Extracted material Block Start

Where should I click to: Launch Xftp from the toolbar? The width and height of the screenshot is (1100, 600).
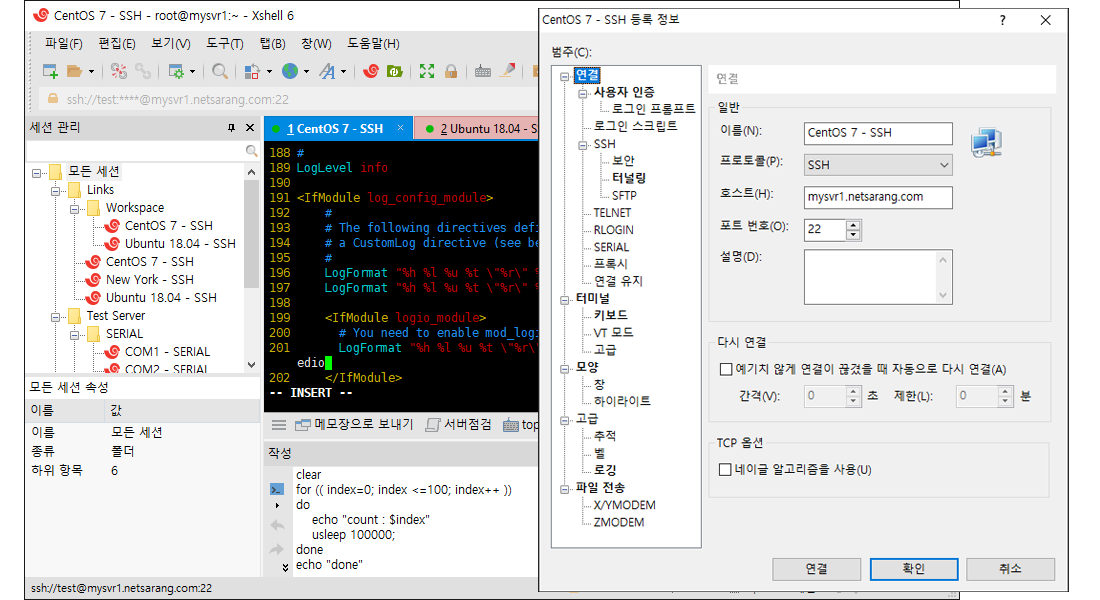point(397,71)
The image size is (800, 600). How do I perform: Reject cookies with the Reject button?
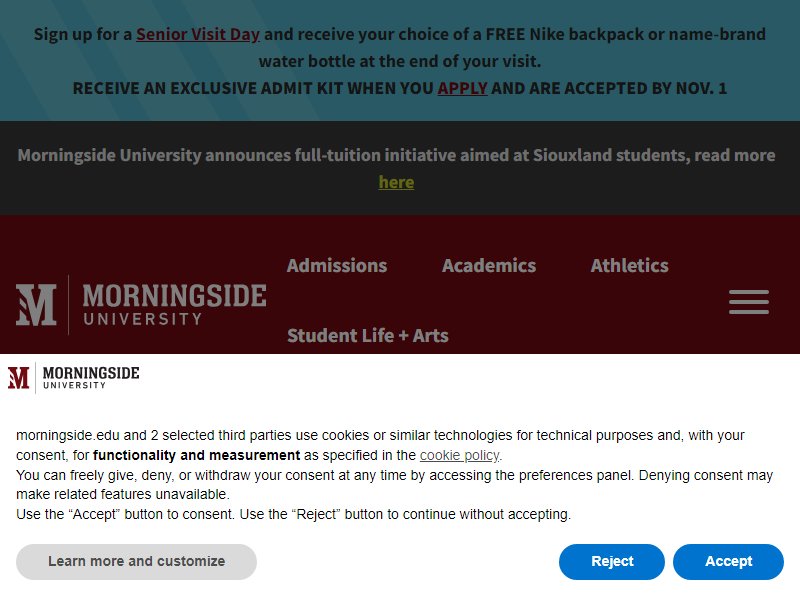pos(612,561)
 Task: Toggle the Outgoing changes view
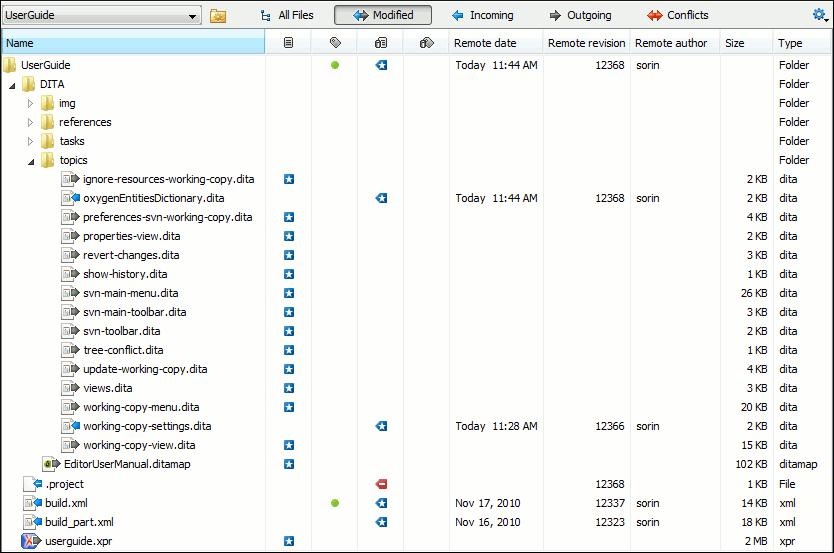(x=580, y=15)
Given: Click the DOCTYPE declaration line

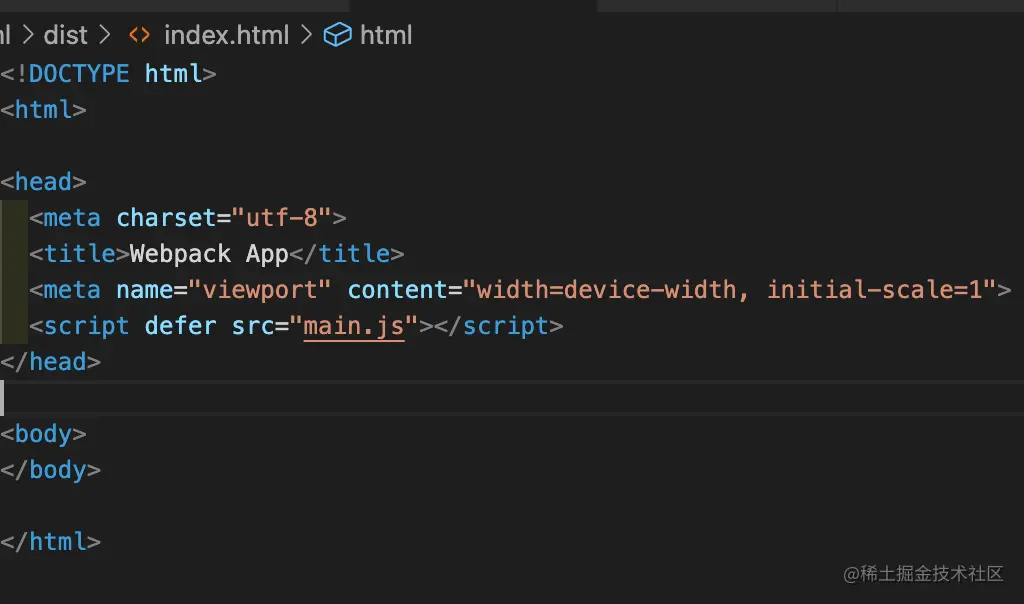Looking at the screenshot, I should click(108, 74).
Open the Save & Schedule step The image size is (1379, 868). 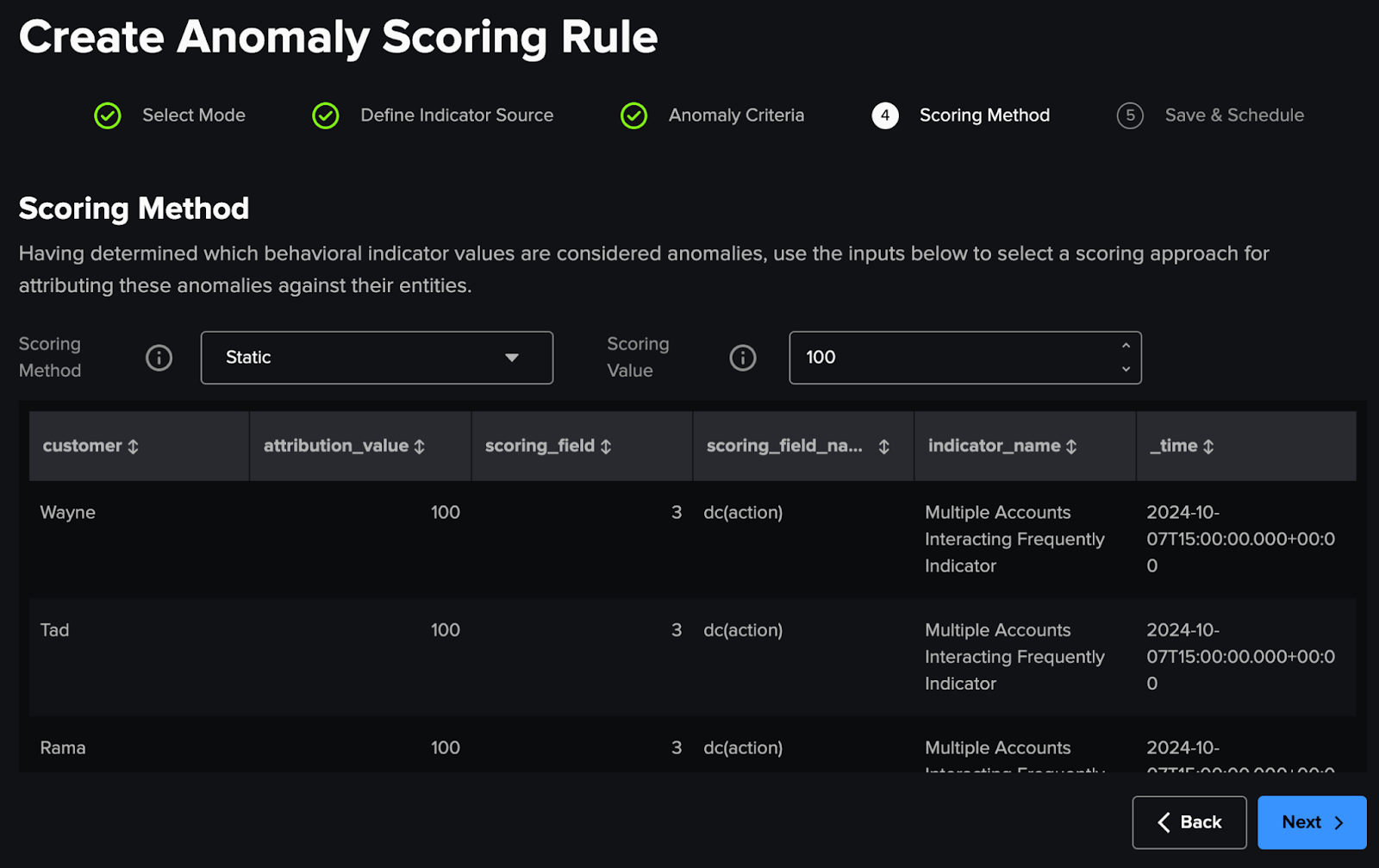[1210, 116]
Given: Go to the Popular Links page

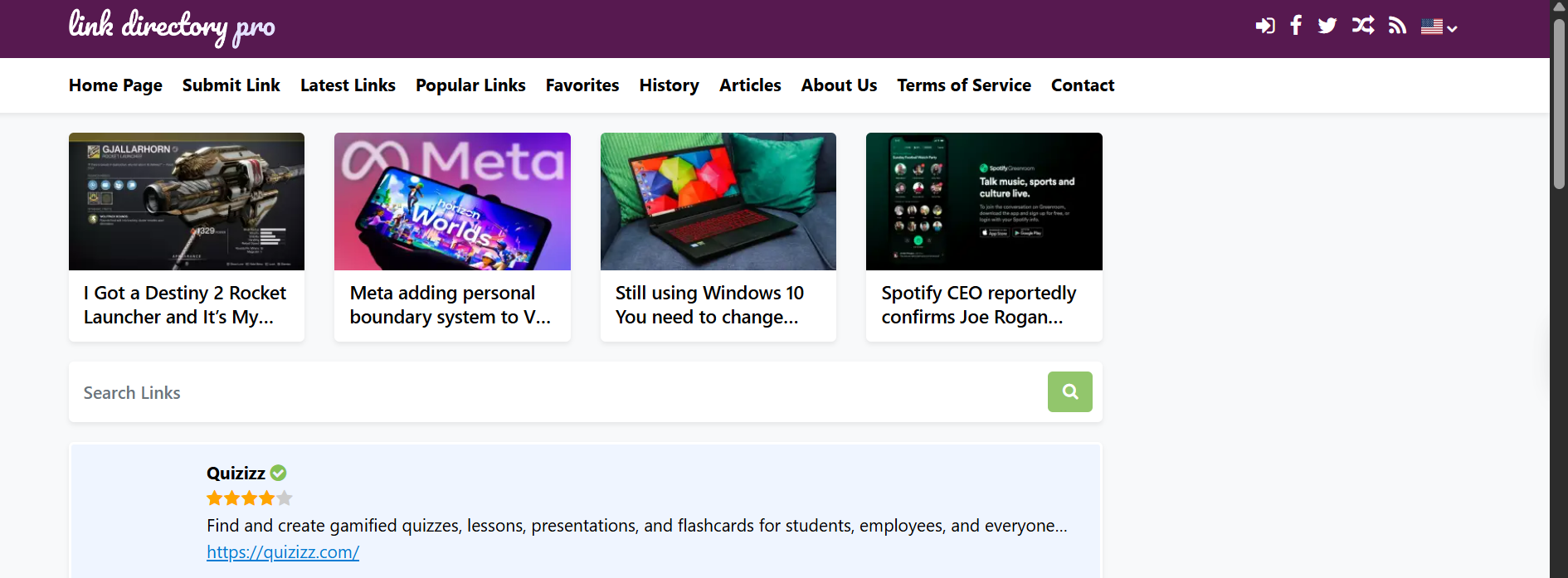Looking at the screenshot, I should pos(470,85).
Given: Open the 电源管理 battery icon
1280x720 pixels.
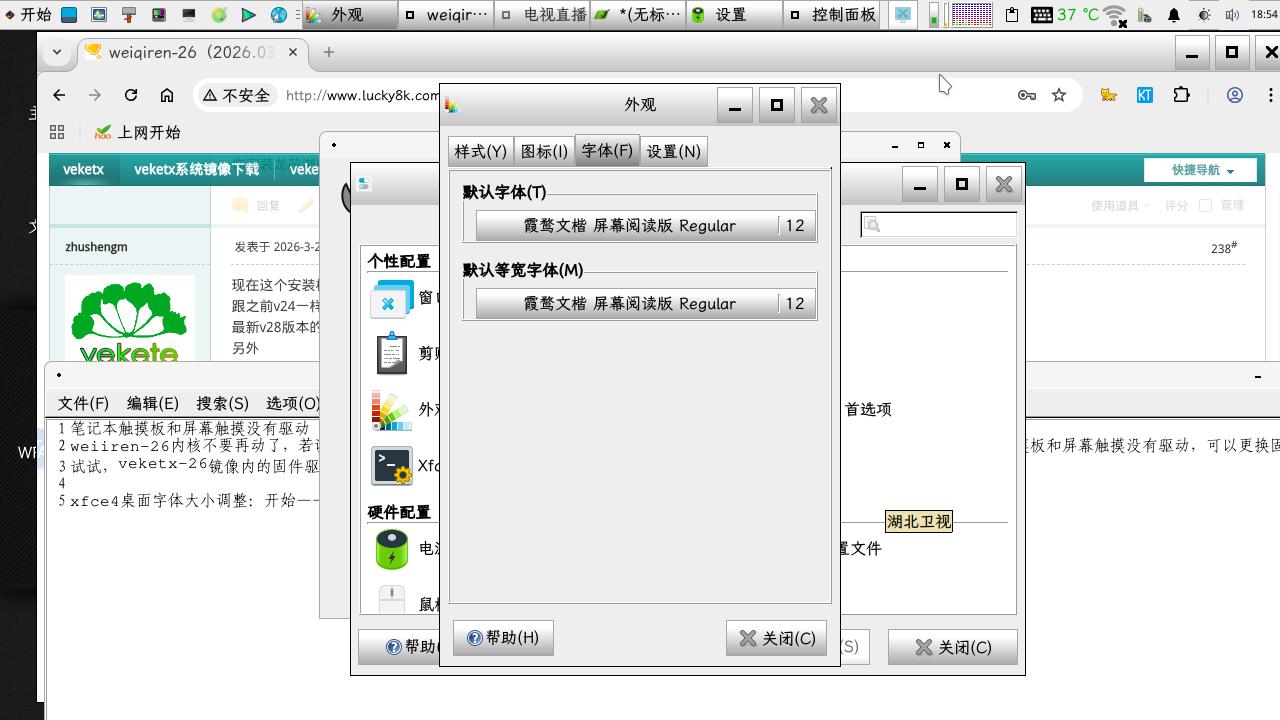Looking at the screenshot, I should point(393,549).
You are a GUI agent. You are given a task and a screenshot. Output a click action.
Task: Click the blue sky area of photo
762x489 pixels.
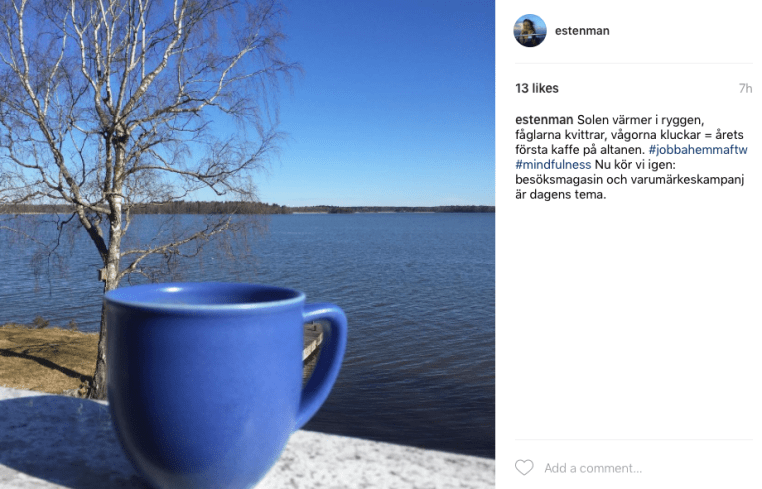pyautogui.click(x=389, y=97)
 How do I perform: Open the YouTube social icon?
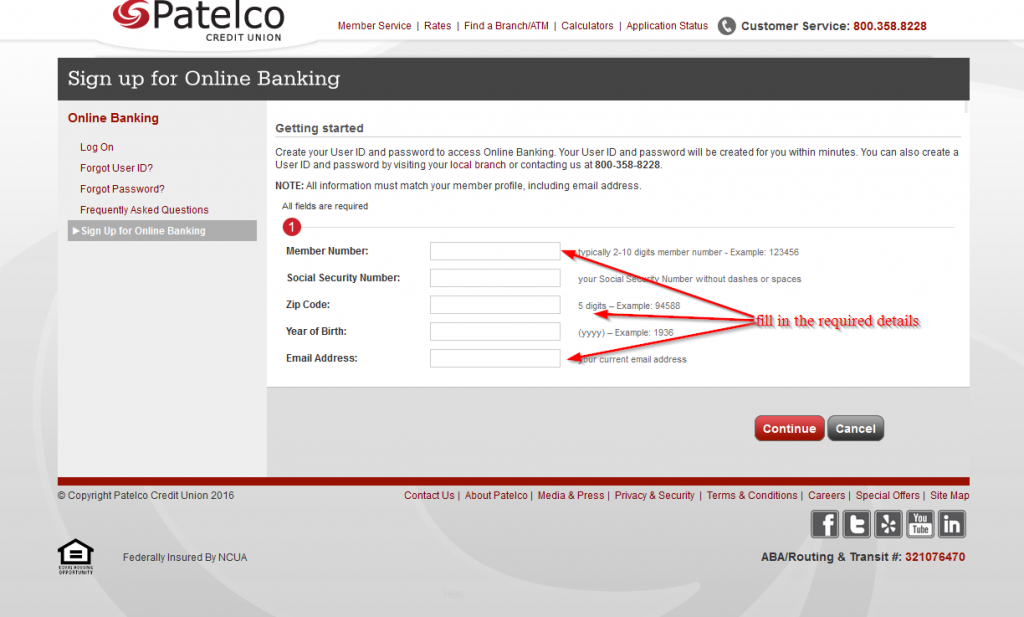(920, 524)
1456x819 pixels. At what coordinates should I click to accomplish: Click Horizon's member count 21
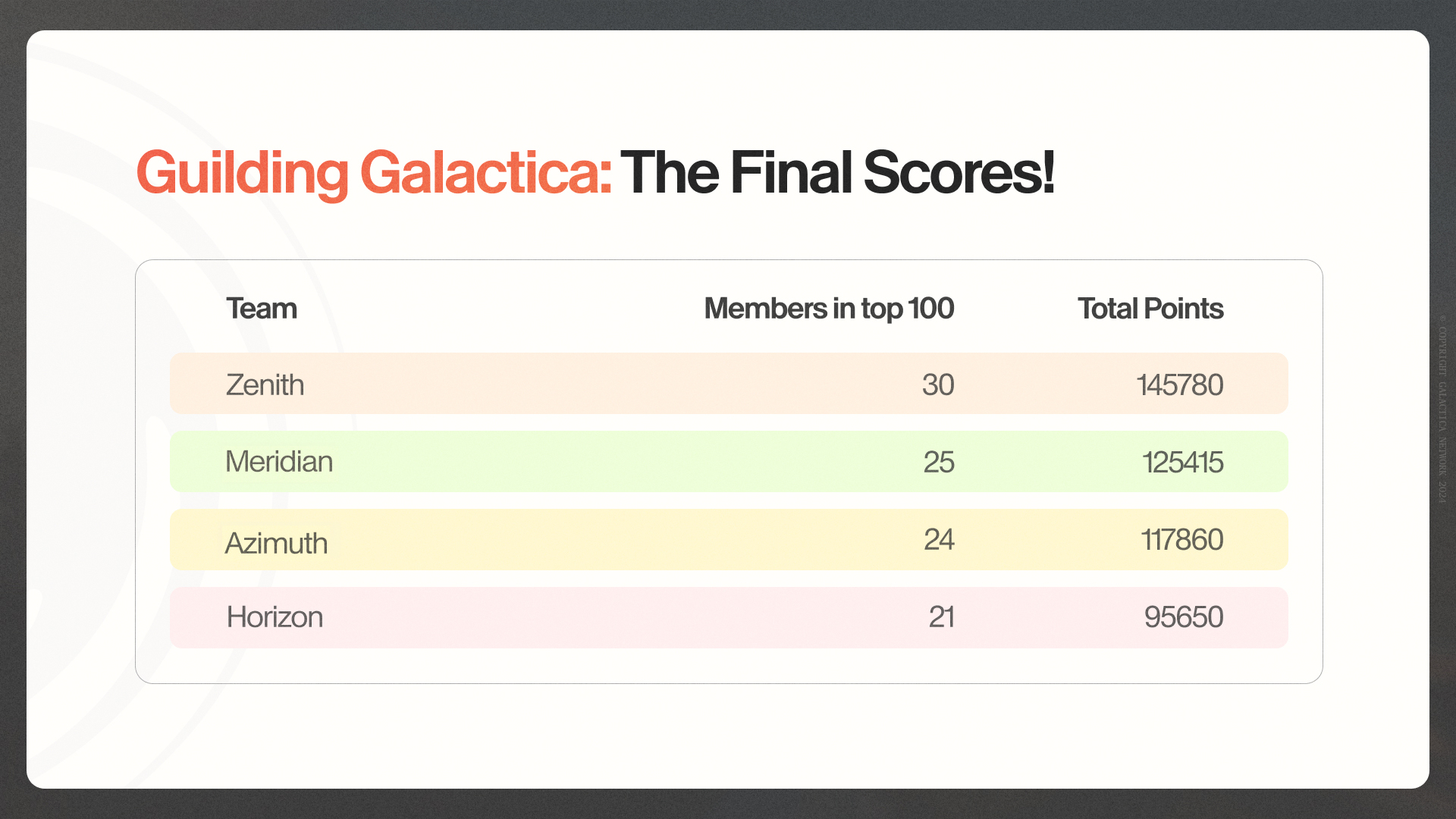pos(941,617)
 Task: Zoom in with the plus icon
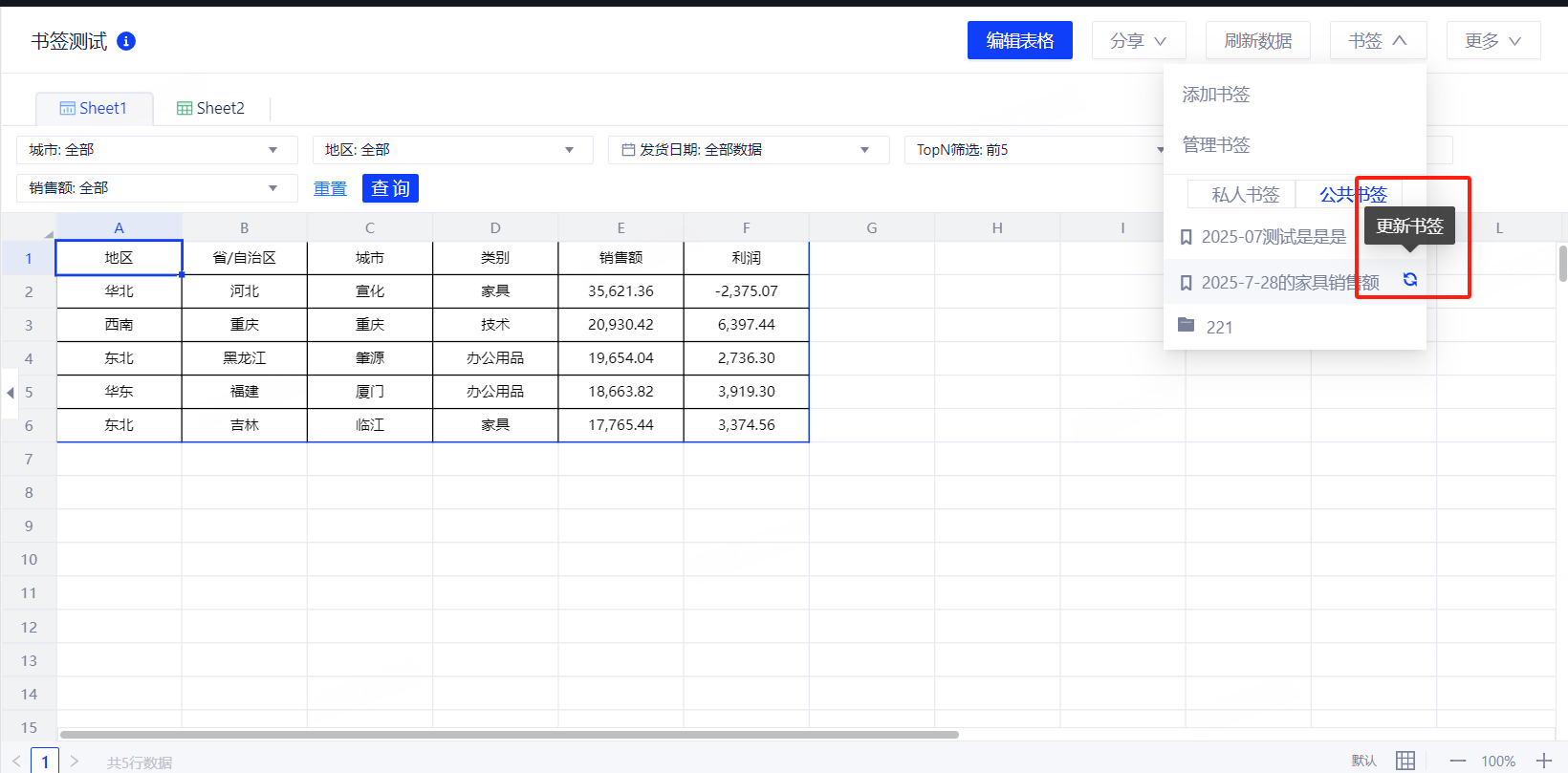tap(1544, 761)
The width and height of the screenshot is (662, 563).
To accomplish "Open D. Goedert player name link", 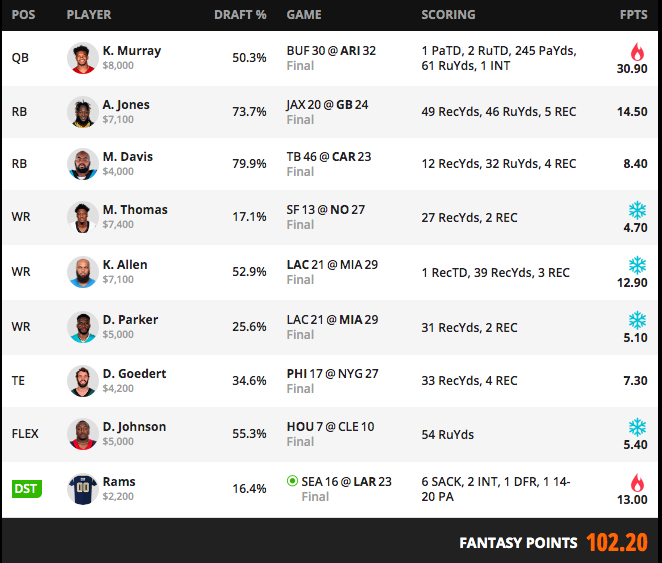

Extracted material Block End

Task to complete: From the line with "Given: Go to the Popular Links page" down to the final line of the entries above, repeat each line exactly; omit the pictures.

Result of this exercise:
Given: Go to the Popular Links page

Looking at the screenshot, I should pos(470,85).
Given: Open the 电源管理 battery icon
1280x720 pixels.
Looking at the screenshot, I should point(393,549).
You are a GUI agent. You are given a task and a screenshot. Output a click action.
Task: Click the blue sky area of photo
762x489 pixels.
pyautogui.click(x=389, y=97)
 How do I perform: Open the YouTube social icon?
(920, 524)
1456x819 pixels. At what coordinates should I click to accomplish: Click Horizon's member count 21
pos(941,617)
 Task: Zoom in with the plus icon
tap(1544, 761)
The width and height of the screenshot is (662, 563).
To accomplish "Open D. Goedert player name link", 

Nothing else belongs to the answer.